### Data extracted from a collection
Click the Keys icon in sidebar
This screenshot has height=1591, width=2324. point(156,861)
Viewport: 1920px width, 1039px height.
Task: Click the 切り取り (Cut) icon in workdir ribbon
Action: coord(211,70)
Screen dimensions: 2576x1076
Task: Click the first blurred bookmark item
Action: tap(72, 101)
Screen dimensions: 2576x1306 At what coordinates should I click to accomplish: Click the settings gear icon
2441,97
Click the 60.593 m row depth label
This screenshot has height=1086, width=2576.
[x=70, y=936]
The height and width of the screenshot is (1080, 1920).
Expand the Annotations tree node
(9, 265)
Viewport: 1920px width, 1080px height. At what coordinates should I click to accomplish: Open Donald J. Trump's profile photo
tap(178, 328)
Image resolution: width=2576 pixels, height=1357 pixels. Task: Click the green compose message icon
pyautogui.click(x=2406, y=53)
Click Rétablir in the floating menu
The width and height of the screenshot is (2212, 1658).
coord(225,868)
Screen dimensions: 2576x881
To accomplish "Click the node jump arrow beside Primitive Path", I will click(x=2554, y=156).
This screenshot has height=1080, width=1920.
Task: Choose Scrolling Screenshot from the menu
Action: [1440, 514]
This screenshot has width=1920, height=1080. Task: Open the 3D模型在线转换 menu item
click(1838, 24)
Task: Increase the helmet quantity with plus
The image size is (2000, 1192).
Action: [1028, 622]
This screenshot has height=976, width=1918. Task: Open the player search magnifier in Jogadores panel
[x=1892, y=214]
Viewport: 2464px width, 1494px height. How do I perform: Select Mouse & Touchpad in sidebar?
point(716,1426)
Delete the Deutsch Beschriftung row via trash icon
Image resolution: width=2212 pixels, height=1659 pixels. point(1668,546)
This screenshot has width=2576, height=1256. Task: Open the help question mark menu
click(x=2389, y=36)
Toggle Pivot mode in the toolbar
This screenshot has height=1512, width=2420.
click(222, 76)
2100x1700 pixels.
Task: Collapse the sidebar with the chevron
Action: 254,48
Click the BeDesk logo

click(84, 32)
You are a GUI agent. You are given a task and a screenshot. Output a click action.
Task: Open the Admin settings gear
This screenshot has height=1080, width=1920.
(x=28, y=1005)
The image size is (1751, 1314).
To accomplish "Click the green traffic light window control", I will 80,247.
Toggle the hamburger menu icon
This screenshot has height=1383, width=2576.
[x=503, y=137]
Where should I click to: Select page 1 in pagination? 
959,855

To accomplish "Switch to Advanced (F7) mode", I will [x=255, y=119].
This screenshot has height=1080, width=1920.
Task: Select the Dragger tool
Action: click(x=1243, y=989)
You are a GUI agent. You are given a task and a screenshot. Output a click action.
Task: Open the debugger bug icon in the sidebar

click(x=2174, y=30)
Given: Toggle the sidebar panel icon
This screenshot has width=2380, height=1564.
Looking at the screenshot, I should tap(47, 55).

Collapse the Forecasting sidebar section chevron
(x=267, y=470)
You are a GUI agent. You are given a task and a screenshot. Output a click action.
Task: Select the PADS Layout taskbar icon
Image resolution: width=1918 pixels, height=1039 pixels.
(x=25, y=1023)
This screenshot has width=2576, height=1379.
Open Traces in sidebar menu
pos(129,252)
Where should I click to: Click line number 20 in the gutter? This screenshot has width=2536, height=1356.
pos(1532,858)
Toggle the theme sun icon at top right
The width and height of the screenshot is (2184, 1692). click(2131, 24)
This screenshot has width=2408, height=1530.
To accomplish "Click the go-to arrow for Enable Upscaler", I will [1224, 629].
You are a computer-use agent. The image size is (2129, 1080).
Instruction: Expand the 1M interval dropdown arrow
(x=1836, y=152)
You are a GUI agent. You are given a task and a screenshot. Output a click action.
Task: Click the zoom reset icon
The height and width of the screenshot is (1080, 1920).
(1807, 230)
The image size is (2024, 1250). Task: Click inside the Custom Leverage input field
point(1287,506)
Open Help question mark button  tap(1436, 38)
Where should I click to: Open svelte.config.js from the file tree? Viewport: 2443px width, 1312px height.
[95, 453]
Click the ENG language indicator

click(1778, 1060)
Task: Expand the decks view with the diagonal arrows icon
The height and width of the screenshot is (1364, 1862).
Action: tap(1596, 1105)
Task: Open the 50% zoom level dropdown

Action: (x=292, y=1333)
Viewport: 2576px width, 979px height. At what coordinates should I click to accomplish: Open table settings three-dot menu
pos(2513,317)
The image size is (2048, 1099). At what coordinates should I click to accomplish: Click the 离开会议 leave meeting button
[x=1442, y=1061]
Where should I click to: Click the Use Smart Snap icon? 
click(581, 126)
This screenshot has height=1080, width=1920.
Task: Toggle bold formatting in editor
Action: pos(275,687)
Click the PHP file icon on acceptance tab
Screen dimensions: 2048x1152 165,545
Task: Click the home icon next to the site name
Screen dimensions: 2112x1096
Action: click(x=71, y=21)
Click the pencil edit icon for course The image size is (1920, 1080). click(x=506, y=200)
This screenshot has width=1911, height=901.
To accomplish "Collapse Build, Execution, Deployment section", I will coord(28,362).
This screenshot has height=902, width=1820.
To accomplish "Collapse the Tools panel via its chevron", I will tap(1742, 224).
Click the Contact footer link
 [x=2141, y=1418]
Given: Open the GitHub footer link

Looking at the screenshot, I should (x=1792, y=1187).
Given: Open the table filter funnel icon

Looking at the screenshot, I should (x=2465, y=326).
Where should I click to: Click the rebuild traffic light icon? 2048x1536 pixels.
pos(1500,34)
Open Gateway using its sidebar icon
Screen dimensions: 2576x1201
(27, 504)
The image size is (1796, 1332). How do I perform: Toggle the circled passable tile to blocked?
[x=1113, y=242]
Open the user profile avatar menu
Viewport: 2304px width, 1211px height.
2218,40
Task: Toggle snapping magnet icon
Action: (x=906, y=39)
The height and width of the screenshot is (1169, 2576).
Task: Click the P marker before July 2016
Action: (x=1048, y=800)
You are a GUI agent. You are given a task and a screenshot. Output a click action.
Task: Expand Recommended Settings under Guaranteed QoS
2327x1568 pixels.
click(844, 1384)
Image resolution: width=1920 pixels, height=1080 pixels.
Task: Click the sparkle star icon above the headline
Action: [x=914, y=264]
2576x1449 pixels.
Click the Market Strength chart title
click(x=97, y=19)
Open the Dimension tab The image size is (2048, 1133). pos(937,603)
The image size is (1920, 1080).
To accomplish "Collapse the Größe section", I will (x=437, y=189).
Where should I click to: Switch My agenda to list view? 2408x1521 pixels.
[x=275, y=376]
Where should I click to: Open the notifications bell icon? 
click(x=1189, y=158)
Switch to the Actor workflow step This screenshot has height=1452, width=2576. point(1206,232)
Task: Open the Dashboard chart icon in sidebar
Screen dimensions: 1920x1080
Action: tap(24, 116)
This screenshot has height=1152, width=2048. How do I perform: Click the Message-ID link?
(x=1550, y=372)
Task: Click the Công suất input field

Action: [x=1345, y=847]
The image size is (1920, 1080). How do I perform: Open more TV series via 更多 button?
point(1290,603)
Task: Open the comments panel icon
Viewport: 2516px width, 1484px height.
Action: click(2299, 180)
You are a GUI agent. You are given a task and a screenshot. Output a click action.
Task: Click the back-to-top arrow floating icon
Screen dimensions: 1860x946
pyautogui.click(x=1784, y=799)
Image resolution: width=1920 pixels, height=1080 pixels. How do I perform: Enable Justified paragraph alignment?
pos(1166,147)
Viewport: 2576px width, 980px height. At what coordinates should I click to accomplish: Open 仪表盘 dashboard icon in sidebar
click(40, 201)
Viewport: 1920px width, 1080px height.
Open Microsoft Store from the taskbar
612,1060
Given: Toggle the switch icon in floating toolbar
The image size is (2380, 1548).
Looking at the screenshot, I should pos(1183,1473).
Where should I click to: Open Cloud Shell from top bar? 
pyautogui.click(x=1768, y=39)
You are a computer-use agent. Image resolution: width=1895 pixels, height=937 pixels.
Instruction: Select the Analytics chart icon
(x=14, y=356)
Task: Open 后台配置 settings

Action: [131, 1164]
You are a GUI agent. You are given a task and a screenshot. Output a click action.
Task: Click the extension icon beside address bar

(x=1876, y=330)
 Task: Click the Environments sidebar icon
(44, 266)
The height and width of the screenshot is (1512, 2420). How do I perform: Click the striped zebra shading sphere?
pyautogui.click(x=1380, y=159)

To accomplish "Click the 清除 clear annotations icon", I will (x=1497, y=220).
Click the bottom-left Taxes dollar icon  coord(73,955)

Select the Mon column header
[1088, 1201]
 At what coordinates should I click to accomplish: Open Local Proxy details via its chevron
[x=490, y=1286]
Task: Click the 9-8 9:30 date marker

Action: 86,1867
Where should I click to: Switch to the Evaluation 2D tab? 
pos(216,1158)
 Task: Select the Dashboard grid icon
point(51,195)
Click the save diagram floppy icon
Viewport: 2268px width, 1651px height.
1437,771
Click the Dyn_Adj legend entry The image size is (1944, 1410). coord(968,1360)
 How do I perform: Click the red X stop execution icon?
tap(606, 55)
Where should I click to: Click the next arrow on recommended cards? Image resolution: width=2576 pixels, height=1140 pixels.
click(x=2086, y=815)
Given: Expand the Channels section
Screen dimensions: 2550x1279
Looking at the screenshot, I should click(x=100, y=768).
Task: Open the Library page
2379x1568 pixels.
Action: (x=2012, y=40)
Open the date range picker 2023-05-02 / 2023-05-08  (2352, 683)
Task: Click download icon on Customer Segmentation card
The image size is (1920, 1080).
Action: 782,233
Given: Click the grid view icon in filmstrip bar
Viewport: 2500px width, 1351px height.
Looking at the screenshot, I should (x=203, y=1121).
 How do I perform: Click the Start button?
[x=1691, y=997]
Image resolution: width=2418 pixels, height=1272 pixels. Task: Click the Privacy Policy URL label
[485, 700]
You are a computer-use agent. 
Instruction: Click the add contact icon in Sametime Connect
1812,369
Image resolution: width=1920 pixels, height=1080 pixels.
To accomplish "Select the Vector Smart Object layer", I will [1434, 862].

### Brief
Using the records above, copy word for word the line with "Task: Click the Công suất input field", the line with "You are a computer-use agent. Image", and every line between them.

### Output for this task
Task: Click the Công suất input field

Action: [x=1345, y=847]
The image size is (1920, 1080). How do I perform: Open more TV series via 更多 button?
point(1290,603)
Task: Open the comments panel icon
Viewport: 2516px width, 1484px height.
Action: click(2299, 180)
You are a GUI agent. You are given a task and a screenshot. Output a click action.
Task: Click the back-to-top arrow floating icon
Screen dimensions: 1860x946
pyautogui.click(x=1784, y=799)
Image resolution: width=1920 pixels, height=1080 pixels. How do I perform: Enable Justified paragraph alignment?
pos(1166,147)
Viewport: 2576px width, 980px height. At what coordinates should I click to accomplish: Open 仪表盘 dashboard icon in sidebar
click(40, 201)
Viewport: 1920px width, 1080px height.
Open Microsoft Store from the taskbar
612,1060
Given: Toggle the switch icon in floating toolbar
The image size is (2380, 1548).
Looking at the screenshot, I should pos(1183,1473).
Where should I click to: Open Cloud Shell from top bar? 
pyautogui.click(x=1768, y=39)
You are a computer-use agent. Image resolution: width=1895 pixels, height=937 pixels.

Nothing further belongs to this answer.